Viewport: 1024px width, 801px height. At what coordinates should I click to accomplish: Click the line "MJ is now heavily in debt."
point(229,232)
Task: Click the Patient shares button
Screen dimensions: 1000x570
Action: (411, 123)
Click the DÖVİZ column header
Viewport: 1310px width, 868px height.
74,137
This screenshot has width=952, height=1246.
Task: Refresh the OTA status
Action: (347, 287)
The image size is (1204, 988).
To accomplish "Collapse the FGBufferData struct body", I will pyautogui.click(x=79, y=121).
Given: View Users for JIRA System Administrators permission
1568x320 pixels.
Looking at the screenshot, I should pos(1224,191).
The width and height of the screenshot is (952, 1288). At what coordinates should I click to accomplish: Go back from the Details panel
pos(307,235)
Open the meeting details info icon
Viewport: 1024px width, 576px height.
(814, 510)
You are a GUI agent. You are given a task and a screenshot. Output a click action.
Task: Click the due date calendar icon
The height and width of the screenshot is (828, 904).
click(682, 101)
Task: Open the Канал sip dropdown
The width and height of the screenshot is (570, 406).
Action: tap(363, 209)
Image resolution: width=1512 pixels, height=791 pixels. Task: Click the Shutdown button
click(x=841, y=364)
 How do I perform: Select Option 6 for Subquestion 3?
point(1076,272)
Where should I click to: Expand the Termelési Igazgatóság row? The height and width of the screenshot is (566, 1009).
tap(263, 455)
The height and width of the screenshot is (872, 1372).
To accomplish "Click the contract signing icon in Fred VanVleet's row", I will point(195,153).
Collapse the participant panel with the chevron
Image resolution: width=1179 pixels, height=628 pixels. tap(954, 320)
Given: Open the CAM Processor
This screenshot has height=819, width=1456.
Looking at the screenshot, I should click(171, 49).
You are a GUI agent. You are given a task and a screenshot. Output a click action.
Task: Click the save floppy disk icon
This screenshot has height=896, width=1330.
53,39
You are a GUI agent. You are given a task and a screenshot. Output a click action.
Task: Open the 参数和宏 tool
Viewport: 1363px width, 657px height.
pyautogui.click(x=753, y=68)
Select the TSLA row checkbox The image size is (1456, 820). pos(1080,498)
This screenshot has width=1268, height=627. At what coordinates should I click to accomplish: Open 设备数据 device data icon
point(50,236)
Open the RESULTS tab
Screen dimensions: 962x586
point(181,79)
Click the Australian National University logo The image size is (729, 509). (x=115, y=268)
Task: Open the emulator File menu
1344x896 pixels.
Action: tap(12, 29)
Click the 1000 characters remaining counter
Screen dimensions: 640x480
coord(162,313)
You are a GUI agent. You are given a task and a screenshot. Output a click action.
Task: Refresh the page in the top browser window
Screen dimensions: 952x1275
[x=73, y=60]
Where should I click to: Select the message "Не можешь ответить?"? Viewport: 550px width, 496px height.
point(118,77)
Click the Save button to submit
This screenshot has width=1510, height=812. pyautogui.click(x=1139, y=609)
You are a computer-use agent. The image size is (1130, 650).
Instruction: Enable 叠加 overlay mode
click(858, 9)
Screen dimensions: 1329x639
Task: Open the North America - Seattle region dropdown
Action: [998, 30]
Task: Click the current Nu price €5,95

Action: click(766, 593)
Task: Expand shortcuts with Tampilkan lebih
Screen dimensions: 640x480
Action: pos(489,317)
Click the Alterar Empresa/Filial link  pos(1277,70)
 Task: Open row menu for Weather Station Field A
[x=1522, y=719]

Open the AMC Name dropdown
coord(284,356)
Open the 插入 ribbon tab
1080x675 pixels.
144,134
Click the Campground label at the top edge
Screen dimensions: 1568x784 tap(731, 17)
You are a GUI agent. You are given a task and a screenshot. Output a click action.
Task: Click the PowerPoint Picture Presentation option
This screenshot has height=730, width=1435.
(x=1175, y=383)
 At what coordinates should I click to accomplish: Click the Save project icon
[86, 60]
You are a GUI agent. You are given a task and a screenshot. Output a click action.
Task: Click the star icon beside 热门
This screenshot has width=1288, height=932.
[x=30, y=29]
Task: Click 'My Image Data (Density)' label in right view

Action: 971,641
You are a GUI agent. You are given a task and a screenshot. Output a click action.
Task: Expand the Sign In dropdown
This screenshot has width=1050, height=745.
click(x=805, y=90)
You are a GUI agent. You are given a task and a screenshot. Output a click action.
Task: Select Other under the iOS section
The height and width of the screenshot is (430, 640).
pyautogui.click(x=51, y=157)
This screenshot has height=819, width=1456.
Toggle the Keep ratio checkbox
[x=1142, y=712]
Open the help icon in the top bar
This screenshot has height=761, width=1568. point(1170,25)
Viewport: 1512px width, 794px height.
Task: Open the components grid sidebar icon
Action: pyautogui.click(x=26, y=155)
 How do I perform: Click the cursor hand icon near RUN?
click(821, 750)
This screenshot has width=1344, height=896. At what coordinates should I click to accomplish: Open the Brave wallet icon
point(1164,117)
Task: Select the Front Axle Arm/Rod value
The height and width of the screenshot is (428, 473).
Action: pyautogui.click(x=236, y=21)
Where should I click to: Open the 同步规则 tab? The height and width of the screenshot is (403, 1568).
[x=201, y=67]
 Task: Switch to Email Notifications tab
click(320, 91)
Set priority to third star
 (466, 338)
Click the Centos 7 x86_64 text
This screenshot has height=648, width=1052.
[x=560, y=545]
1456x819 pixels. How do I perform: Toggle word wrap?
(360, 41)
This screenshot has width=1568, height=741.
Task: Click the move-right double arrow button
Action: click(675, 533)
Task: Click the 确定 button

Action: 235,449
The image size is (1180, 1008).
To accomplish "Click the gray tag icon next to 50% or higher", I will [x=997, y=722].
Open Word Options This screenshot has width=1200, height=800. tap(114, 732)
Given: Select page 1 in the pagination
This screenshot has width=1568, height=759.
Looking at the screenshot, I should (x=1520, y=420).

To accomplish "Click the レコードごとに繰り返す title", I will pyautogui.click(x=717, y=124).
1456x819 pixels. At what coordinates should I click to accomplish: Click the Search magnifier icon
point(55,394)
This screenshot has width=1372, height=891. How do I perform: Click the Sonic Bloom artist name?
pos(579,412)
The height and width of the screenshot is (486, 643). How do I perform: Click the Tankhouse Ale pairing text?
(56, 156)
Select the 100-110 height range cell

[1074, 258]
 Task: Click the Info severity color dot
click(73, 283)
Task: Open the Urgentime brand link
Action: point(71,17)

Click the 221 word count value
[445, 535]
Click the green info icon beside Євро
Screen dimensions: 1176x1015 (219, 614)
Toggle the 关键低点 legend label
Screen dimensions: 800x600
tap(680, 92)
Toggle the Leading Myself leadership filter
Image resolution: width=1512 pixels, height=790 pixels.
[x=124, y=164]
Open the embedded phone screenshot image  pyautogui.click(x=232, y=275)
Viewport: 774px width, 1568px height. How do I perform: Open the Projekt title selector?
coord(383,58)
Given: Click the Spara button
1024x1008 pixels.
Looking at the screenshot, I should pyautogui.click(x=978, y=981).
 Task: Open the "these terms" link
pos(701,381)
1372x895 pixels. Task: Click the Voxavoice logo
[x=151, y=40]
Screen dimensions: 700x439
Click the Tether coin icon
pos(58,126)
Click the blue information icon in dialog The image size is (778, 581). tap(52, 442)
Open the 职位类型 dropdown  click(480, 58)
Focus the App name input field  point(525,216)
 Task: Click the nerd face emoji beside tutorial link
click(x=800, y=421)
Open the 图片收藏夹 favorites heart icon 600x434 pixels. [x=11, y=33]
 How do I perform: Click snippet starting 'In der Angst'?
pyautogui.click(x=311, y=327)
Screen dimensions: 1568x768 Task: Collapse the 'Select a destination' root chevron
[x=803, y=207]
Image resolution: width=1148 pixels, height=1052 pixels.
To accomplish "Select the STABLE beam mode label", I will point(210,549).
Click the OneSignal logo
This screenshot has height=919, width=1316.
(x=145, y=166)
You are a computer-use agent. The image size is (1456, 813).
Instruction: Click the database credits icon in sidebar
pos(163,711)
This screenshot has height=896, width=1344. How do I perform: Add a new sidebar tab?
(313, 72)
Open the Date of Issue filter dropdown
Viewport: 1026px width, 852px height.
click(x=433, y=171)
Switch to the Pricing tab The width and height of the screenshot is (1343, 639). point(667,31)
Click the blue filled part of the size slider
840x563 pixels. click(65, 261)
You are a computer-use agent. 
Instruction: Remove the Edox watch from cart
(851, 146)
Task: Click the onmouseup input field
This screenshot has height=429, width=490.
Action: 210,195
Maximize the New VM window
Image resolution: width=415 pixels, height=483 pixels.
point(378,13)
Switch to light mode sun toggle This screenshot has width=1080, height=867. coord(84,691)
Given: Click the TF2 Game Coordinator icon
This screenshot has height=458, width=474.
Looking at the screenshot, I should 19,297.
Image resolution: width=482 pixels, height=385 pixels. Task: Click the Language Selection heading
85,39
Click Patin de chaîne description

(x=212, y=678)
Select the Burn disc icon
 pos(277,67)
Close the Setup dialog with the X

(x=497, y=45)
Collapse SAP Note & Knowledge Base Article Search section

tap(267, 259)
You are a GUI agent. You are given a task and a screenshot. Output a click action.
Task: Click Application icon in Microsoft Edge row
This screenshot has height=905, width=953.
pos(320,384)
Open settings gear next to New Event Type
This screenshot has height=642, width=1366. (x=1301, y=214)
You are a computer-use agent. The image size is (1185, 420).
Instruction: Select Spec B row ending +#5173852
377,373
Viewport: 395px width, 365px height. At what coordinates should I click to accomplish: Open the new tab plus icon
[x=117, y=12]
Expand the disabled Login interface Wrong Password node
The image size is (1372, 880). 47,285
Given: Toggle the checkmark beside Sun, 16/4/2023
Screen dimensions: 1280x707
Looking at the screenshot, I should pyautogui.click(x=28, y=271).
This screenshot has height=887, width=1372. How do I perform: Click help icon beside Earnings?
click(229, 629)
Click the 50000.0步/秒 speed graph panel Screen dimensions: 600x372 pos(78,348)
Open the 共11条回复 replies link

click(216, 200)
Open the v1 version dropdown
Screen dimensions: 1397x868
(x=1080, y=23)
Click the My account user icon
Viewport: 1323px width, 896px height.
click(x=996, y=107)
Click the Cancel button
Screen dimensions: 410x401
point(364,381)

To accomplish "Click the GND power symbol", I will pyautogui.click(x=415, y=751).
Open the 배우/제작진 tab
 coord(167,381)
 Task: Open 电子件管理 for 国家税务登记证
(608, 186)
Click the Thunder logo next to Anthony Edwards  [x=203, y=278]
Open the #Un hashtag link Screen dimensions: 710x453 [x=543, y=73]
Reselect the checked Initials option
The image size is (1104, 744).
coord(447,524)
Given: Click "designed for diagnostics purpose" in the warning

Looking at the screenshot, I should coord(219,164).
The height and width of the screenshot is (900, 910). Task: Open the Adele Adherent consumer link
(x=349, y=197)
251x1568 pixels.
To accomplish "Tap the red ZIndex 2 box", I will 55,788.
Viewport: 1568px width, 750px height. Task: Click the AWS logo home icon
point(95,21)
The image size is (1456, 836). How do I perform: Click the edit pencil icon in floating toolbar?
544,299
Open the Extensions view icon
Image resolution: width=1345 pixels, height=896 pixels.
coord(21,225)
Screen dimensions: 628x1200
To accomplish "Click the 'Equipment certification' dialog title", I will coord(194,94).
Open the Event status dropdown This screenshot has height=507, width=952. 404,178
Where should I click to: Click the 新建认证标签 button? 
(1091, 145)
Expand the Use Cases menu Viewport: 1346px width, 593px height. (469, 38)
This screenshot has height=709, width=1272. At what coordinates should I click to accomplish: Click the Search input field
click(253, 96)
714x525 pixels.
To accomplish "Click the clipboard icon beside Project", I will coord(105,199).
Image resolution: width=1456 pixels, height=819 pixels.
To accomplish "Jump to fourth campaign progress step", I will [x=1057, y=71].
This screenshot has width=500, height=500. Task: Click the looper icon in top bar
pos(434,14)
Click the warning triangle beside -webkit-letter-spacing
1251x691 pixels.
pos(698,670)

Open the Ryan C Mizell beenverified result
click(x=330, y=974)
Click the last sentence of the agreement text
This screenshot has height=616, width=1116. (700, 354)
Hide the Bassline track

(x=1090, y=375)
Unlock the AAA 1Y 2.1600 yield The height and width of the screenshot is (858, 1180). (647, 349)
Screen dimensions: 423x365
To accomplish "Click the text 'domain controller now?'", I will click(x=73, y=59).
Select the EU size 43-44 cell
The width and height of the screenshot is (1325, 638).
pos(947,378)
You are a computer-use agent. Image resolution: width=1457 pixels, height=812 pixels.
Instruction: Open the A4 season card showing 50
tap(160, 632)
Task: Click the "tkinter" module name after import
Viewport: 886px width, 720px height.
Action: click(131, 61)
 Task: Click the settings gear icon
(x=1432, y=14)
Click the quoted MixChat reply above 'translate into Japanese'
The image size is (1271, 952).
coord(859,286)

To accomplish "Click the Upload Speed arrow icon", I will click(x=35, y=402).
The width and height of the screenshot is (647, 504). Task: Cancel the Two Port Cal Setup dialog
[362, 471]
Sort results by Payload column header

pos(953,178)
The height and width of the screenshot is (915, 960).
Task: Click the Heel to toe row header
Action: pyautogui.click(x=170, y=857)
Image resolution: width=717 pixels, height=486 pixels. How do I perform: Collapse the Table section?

+---+

Short problem:
Put the data above, from the start through the line containing "pos(307,235)", into a Markdown table with the columns Row and Content. Number each line and leave out blank lines.

Answer:
| Row | Content |
|---|---|
| 1 | Viewport: 1024px width, 801px height. At what coordinates should I click to accomplish: Click the line "MJ is now heavily in debt." |
| 2 | point(229,232) |
| 3 | Task: Click the Patient shares button |
| 4 | Screen dimensions: 1000x570 |
| 5 | Action: (411, 123) |
| 6 | Click the DÖVİZ column header |
| 7 | Viewport: 1310px width, 868px height. |
| 8 | 74,137 |
| 9 | This screenshot has width=952, height=1246. |
| 10 | Task: Refresh the OTA status |
| 11 | Action: (347, 287) |
| 12 | The image size is (1204, 988). |
| 13 | To accomplish "Collapse the FGBufferData struct body", I will pyautogui.click(x=79, y=121). |
| 14 | Given: View Users for JIRA System Administrators permission |
| 15 | 1568x320 pixels. |
| 16 | Looking at the screenshot, I should pos(1224,191). |
| 17 | The width and height of the screenshot is (952, 1288). At what coordinates should I click to accomplish: Go back from the Details panel |
| 18 | pos(307,235) |